CASSANDRA-3482

1. Symptom

When flushing Memtable to disk as SSTable, we hit a flush assertion error. Note that this only occurs to SSTable that is used for “Eagerly rewrite”, which is a redundant copy of the actual user’s data in SSTable. Therefore, this error won’t result in any dataloss.

 

Background:

Eagerly rewrite or supercede or defragmentation is an optimization to improve read performance during read time. If a read request requires access of more than a threshold of sstables, we eagerly rewrite those data into a new sstable. Next time, we can directly access it. In normal cases, after this eagerly-rewrite SSTable is safely stpred to disk, the original SSTables would be invalidated. But in this case, since the store operation didn’t finish successfully, the old data won’t be invalidated. Thus no dataloss.

Category (in the spreadsheet):

early termination,

 

1.1 Severity

Critical

1.2 Was there exception thrown? (Exception column in the spreadsheet)

yes. Only the assertion message and no other unexpected log message.

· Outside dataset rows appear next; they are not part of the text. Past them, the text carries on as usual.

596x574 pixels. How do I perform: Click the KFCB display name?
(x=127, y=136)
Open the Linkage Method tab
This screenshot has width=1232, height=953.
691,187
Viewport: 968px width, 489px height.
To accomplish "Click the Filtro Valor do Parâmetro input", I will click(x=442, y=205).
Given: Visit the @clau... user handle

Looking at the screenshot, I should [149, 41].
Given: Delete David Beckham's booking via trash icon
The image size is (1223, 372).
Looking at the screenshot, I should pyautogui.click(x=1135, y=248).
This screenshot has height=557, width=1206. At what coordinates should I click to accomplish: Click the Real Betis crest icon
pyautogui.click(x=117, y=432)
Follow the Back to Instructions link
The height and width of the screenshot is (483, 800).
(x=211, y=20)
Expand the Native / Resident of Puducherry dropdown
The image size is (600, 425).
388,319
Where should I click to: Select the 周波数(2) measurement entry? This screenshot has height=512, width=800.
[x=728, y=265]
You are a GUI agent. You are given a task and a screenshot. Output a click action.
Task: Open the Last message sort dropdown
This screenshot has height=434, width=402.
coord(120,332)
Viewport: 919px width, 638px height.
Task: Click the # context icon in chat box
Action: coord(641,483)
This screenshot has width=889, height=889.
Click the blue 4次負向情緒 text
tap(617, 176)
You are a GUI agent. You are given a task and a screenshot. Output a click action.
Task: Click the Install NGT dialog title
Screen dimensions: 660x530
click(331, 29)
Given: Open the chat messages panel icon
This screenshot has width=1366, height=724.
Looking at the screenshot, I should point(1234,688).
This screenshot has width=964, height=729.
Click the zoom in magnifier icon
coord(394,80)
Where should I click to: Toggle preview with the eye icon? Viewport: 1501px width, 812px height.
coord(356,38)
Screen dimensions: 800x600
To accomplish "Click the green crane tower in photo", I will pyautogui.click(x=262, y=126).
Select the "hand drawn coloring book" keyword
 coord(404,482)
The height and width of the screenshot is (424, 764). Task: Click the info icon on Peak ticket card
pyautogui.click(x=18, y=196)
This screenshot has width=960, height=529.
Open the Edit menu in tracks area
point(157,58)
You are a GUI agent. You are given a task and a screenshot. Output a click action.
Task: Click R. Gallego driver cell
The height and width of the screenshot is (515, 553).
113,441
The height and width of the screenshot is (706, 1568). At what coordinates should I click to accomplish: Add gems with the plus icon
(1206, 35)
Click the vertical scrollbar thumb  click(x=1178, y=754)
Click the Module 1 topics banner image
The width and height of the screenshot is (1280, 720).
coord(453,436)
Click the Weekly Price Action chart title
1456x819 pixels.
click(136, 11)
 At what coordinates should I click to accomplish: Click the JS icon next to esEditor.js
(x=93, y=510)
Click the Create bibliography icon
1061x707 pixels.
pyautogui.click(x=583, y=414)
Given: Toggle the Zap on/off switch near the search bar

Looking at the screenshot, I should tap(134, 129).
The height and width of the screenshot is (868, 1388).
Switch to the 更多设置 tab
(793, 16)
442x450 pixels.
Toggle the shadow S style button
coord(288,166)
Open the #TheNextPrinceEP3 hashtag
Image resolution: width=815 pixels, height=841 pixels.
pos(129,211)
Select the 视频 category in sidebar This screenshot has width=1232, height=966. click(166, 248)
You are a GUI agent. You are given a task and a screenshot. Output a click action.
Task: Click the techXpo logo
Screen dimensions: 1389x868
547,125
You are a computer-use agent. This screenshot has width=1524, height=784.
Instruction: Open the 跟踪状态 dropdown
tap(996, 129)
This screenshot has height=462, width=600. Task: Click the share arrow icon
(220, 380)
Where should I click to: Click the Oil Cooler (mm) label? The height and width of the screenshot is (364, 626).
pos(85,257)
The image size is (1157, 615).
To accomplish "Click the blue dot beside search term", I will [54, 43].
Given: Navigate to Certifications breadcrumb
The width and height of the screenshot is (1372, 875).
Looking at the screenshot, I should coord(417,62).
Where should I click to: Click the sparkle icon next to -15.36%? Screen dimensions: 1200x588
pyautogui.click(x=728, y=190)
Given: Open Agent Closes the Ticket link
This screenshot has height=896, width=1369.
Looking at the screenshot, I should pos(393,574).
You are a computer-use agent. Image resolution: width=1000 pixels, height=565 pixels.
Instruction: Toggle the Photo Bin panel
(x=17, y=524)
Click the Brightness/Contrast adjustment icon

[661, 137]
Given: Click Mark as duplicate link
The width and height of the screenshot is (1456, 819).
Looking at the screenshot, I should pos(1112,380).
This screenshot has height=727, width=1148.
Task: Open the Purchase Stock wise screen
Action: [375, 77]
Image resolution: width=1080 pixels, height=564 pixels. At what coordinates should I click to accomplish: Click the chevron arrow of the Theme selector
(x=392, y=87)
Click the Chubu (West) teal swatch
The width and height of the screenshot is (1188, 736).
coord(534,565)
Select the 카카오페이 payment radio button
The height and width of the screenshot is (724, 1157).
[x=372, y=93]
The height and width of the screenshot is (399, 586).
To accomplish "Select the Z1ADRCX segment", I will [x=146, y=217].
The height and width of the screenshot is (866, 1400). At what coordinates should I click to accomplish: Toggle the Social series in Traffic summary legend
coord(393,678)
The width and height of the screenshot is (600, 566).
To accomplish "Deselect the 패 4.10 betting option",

INFO [FlushWriter:9] 2011-11-10 13:08:58,882 Memtable.java (line 237) Writing Memtable-UserData@1388955390(25676955/430716097 serialized/live bytes, 478913 ops)

ERROR [FlushWriter:9] 2011-11-10 13:08:59,513 AbstractCassandraDaemon.java (line 133) Fatal exception in thread Thread[FlushWriter:9,5,main]

java.lang.AssertionError: CF size changed during serialization: was 4 initially but 3 written

at org.apache.cassandra.db.ColumnFamilySerializer.serializeForSSTable(ColumnFamilySerializer.java:94)

at org.apache.cassandra.db.ColumnFamilySerializer.serializeWithIndexes(ColumnFamilySerializer.java:112)

at org.apache.cassandra.io.sstable.SSTableWriter.append(SSTableWriter.java:177)

at org.apache.cassandra.db.Memtable.writeSortedContents(Memtable.java:264)

at org.apache.cassandra.db.Memtable.access$400(Memtable.java:47)

at org.apache.cassandra.db.Memtable$4.runMayThrow(Memtable.java:289)

at org.apache.cassandra.utils.WrappedRunnable.run(WrappedRunnable.java:30)

at java.util.concurrent.ThreadPoolExecutor$Worker.runTask(ThreadPoolExecutor.java:886)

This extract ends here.